— start of TEXT SECTION —
Whither, old roads, new-built, twin-tracked, wide-bordered?
What mighty purpose are you set upon?
Ask Man, who this transformation ordered.
We only know our duty - to go on.
'Mart must be moving, commerce cries for speed.' Jackman collected evidence from various sources to produce this description of speed on the Great North Road: In 1754 the journey between London and Edinburgh required ten days in summer and twelve in winter. In the summer of 1776 the flying coach performed the same distance in four days. In 1818 the mail coach took only fifty-nine hours, and the stage coach sixty-one hours; but even these were still further reduced, for in 1836 the mail coach was timed through in forty-five and one-half hours, at an average speed of nine and one-half miles an hour, exclusive of stoppages for meals and official work. Thus it will be seen that the time required in 1836 was practically one-fifth of that required in 1754 Jackman goes on to make similar comparisons for other routes with the general conclusion that journey times over long distances were, by 1835, reduced to about a quarter or fifth of what they had been eighty years before. But he points out that much of this saving in journey time was achieved by not spending time at the inn for overnight stops. Actual road speed had not increased so dramatically. By the 1830s fast mails were averaging nine or ten miles per hour, perhaps double the typical speeds of coaches in the mid 18th century.
So how did the Great North Road become the A1 ?
— end of TEXT SECTION —
— start of LISTED ENTRIES —
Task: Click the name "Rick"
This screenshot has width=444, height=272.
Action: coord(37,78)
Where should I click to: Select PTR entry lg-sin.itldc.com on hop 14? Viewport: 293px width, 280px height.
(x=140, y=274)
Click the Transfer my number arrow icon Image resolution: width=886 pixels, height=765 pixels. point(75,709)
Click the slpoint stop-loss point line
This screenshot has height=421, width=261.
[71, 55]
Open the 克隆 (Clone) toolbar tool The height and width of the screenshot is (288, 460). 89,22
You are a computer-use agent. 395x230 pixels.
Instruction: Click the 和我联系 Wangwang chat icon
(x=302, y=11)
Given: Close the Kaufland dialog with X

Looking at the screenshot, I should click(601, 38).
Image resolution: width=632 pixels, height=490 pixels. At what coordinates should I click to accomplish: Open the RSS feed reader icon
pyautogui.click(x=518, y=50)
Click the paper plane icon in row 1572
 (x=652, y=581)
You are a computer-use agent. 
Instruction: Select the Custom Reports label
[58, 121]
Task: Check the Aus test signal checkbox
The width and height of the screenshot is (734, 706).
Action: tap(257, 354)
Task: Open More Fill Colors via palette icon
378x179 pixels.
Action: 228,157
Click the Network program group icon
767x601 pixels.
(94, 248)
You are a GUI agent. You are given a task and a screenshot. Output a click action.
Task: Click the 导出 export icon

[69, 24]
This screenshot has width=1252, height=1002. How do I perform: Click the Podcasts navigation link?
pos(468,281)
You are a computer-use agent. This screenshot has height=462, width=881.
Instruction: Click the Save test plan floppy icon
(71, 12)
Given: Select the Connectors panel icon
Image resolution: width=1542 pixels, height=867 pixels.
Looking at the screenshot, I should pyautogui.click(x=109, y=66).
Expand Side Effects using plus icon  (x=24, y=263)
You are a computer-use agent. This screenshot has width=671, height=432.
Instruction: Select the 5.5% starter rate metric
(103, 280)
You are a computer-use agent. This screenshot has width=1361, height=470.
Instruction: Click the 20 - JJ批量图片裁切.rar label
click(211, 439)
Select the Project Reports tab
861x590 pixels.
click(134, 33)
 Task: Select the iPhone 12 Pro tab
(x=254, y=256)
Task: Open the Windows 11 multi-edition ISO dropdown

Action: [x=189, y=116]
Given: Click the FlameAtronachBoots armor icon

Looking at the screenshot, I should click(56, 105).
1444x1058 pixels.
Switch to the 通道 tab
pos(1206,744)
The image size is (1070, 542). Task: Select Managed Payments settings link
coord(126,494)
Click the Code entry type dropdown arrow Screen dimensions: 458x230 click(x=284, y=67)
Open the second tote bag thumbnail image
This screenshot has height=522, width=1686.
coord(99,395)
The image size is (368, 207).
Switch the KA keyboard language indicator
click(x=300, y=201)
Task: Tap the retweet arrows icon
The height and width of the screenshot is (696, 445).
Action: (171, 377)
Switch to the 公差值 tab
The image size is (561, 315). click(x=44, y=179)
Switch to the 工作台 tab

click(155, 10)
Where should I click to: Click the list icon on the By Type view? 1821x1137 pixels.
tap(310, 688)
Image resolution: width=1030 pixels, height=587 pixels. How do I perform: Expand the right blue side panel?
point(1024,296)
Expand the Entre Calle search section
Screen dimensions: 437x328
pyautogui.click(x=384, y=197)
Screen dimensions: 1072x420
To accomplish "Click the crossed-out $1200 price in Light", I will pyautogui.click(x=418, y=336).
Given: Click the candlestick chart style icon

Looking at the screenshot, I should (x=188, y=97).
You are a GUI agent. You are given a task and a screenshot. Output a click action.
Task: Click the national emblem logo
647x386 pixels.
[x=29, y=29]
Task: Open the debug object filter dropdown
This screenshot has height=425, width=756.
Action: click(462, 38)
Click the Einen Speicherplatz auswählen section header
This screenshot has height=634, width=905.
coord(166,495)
— end of LISTED ENTRIES —
_DIRECTIVES_
1) In the passage on the Great North Road, how long did the mail coach take to travel between London and Edinburgh in 1836?
2) Write out the passage on the Great North Road from "Whither, old roads, new-built, twin-tracked, wide-bordered?" up to and including "- to go on.".
The lines have nothing to do with the passage on the Great North Road.

_RESULTS_
1) Forty-five and one-half hours.

2)
Whither, old roads, new-built, twin-tracked, wide-bordered?
What mighty purpose are you set upon?
Ask Man, who this transformation ordered.
We only know our duty - to go on.